Battalgazi Orduzu Mahallesi'nde bulunan ve 2011 yılında Açık Hava Müzesi'ne dönüştürülen Arslantepe Höyüğü ve Açık Hava Müzesi'nde bu yıl Ağustos ortasında başlaması beklenen kazıların bir ay civarında sürmesinin beklendiği bildirildi.
İtalyan La Spienza Üniversitesi öğretim üyesi ve Arslantepe Kazı Başkanı Prof. Dr. Marcella Frangipane'nın başkanlığındaki ekip tarafından bu yıl bir ay civarında zürmesi beklenen kazılarda, birçok tarihi eserin gün ışığına çıkarılması bekleniyor.
Malatya Müzesi Uzmanı Antropolog Hüseyin Şahin'e göre, Arslantepe Höyüğü hakkında derleme özetle şöyle: "Arslantepe M.Ö.5000 yıllarından M.S.11.yy'a kadar yerleşim görmüştür. M.S.5-6yy'lar arasında Roma köyü olarak kullanılmış ve daha sonra Bizans Nekropolü (mezarlık) olarak yerleşimini tamamlamıştır.
Arslantepe'de ilk kazılar 1930'larda Louis Delaporte başkanlığında bir Fransız ekip tarafından yapılmıştır. Özellikle kazı Geç Hitit tabakalarında yapılmıştır. Kazılarda taş üzerine alçak kabartma ile dekore edilmiş avlu ve giriş kapısının iki yanında iki aslan heykeli ve karşısında devrilmiş bir kral heykeli ile bir Geç Hitit Sarayı bulunmuştur. Bu eserler o tarihlerde Malatya'da müze bulunmadığı için Ankara Anadolu Medeniyetleri Müzesi'ne götürülmüş ve halen orada sergilenmektedir.

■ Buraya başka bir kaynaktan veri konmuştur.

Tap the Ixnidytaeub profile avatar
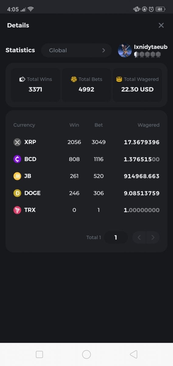[x=125, y=50]
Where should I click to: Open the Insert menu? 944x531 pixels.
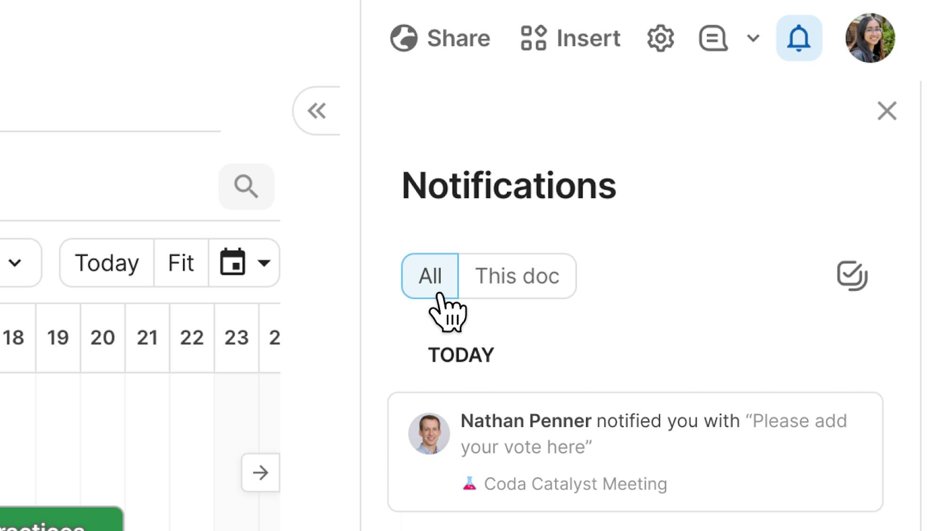click(570, 38)
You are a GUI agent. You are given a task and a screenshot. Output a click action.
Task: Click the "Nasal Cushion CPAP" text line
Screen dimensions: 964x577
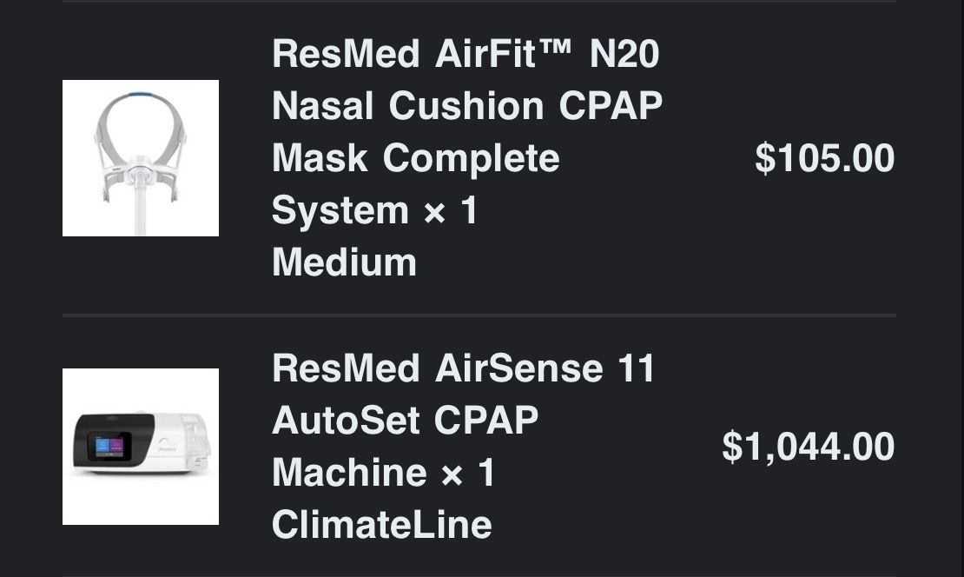pyautogui.click(x=466, y=106)
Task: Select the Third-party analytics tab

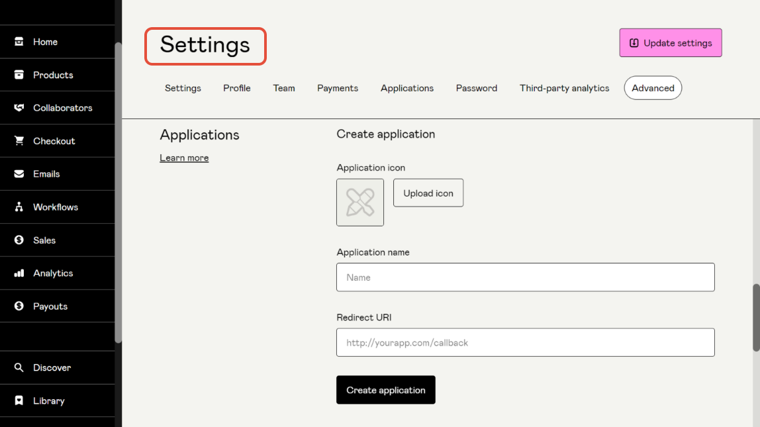Action: pos(564,88)
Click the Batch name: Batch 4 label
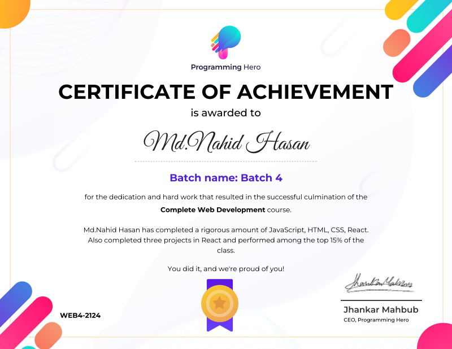 [225, 177]
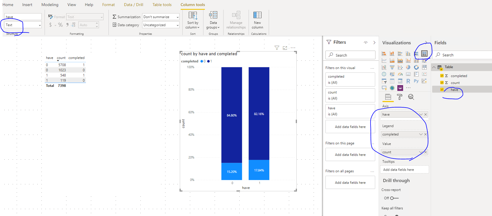Select the donut chart visualization
492x216 pixels.
coord(416,67)
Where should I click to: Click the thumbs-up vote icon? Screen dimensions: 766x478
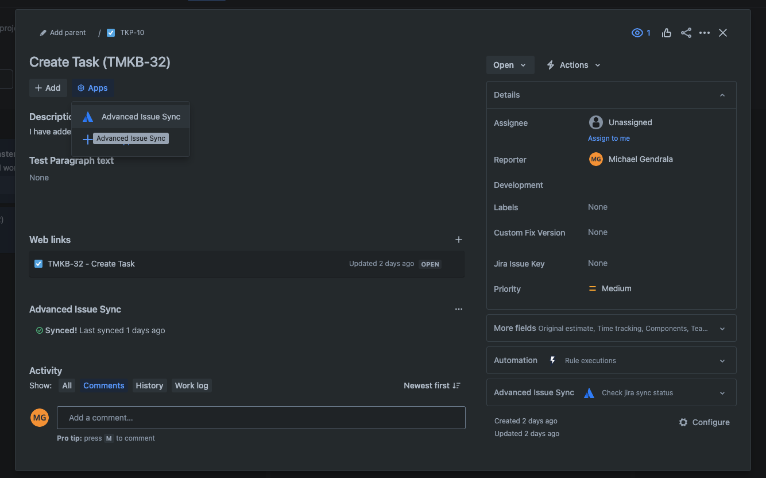667,33
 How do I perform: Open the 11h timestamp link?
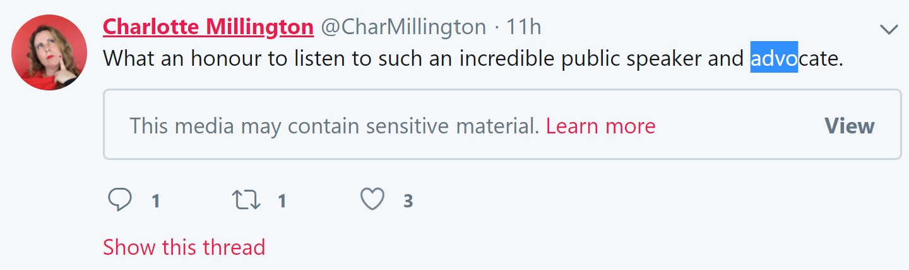(x=524, y=27)
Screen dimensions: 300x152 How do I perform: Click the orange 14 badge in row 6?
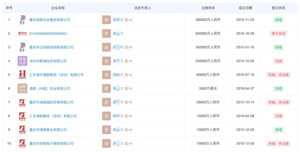tap(128, 89)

5.bin yılın sonundan 4.bin yılın sonuna kadar olan zaman süresi içinde Malatya'nın bu bölgesi her ne kadar Yukarı Mezopotamya'nın bir parçasını oluşturmaktaysa da tam anlamıyla yerel özelliklerini yitirmemiştir. Özellikle 4.bin yılda Arslantepe Orta Fırat bölgesindeki yerleşmeler içinde önemli bir yer tutmaktadır. Geç Kalkolitik Çağ'da yerel yüksek tabakalardan oluşan sınıf, politik ve dinsel egemenliğin yanı sıra ekonomiyi, ürün ve üretim idaresini ellerinde tutmaktaydı. Yörenin su kaynakları bakımından zengin, dolayısıyla tarım için son derece uygun, ayrıca sık sık taşan Fırat Irmağı'nın taşkın alanı dışında kalması gibi ayrıcalıkları, Arslantepe'nin en azından M.Ö.5.bin yıldan Bizans Dönemi'ne kadar kesintisiz olarak iskan edilmesinde önemli etkendir. Yörenin doğal yapısından kaynaklanan gücü, yüksek tarım potansiyeli ile birleşince Arslantepe, topraklarını denetim altında tutabilen ve bölgedeki ham maddeyi işleyen ya da en azından işlenmesini organize eden egemen bir merkez konumunu kazanmıştır.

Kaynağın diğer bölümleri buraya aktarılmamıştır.